TRAVAIL DEMANDÉ:
1: Recopiez fidèlement, dans le texte sur l'urbanisme d'Amsterdam, le passage allant de « Cette politique ouvre » jusqu'à « formes de design. ».
2: Selon le texte sur l'urbanisme d'Amsterdam, grâce à quelle revue l'École d'Amsterdam a-t-elle construit sa notoriété ?

TEXTE EXTRAIT:
--

« Nulle part dans le monde une telle harmonie entre l’architecture, la planification urbaine et la politique gouvernementale n’était aussi parfaitement organisée qu’à Amsterdam». 1927, H. P. Berlage – figure notoire hollandaise de l’urbanisme du début du XX siècle

Amsterdam, 1917-1921
Michel de Klerk, architecte de l’Ecole d’Amsterdam
Credit photo : Richard Bryant – cf. (E), page 175
Le Plan Zuid de Berlage
Extension sud d’Amsterdam, 1917
H. P. Berlage, architecte concepteur
Aux Pays-Bas, le début du XXème siècle est révélateur d’une pensée globale entre architecture et ville. Amsterdam en est un cas exemplaire. La pression démographique qu’elle subit est le vecteur principal de son agrandissement. La modernisation de la ville (1) s’amorce autour de son port avec une importante gestion des contraintes de son territoire -notamment l’omniprésence de l’eau, puis s’annonce par une succession d’importantes extensions urbaines, à partir de son noyau médiéval. L’amplification de l’essor démographique depuis le milieu du XIXème siècle – la population a triplé en soixante ans – et la volonté étatique d’y remédier conforte l’établissement de plans d’extensions, la production de nouveaux logements, notamment sociaux, et la lutte contre l’insalubrité dans la ville. L’interventionnisme de l’Etat du début du XXème siècle, tant dans l’élaboration d’une planification que dans l’aide au financement de la nouvelle production urbaine, montre la vision moderne et progressiste d’Amsterdam.

– cf. (B)
Cette politique ouvre le champ à des projets de constructions communales et de lotissements sous l’égide de sociétés de construction. Les commandes sont majoritairement récupérées par les architectes de l’Ecole d’Amsterdam, courant du début du XXème qui construit sa notoriété à travers la revue Wendigen. Leur architecture met en oeuvre une esthétique expressionniste avec des façades pleines d’imagination, d’ornementation, d’accumulation de toutes formes artistiques. Comme pour d’autres écoles en Europe, c’est la période du retour à l’art total, transcendant et réunissant toutes formes de design.

--

DONNÉES AFFICHÉES:
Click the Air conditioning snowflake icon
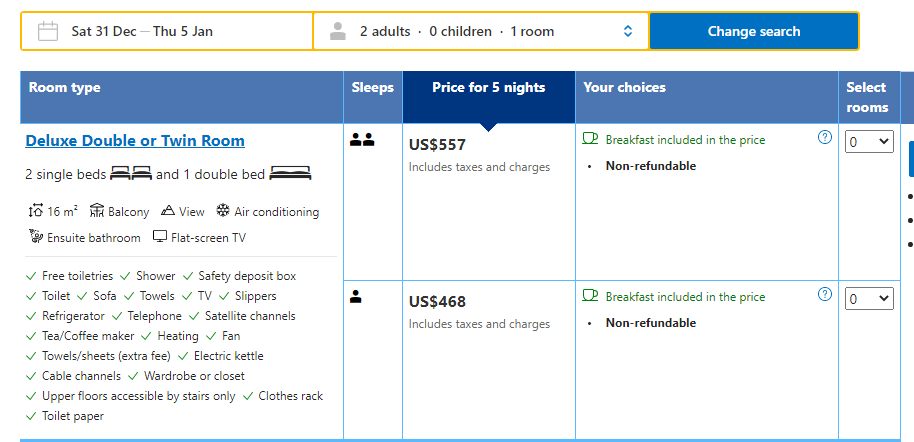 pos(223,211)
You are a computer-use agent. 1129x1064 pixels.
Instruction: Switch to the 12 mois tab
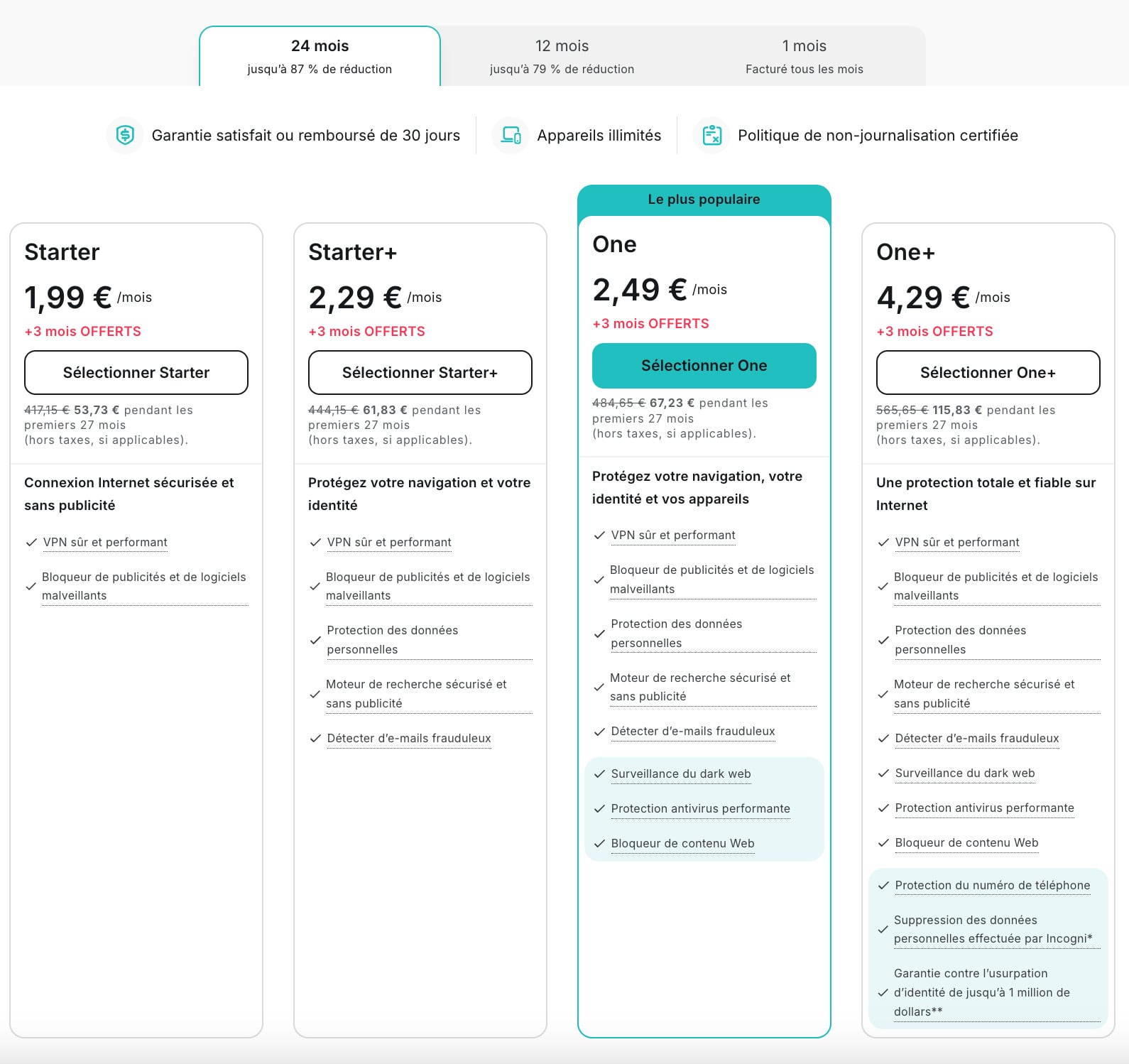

--

LISTE DES SOLUTIONS:
1:
Cette politique ouvre le champ à des projets de constructions communales et de lotissements sous l’égide de sociétés de construction. Les commandes sont majoritairement récupérées par les architectes de l’Ecole d’Amsterdam, courant du début du XXème qui construit sa notoriété à travers la revue Wendigen. Leur architecture met en oeuvre une esthétique expressionniste avec des façades pleines d’imagination, d’ornementation, d’accumulation de toutes formes artistiques. Comme pour d’autres écoles en Europe, c’est la période du retour à l’art total, transcendant et réunissant toutes formes de design.

2: Grâce à la revue Wendigen.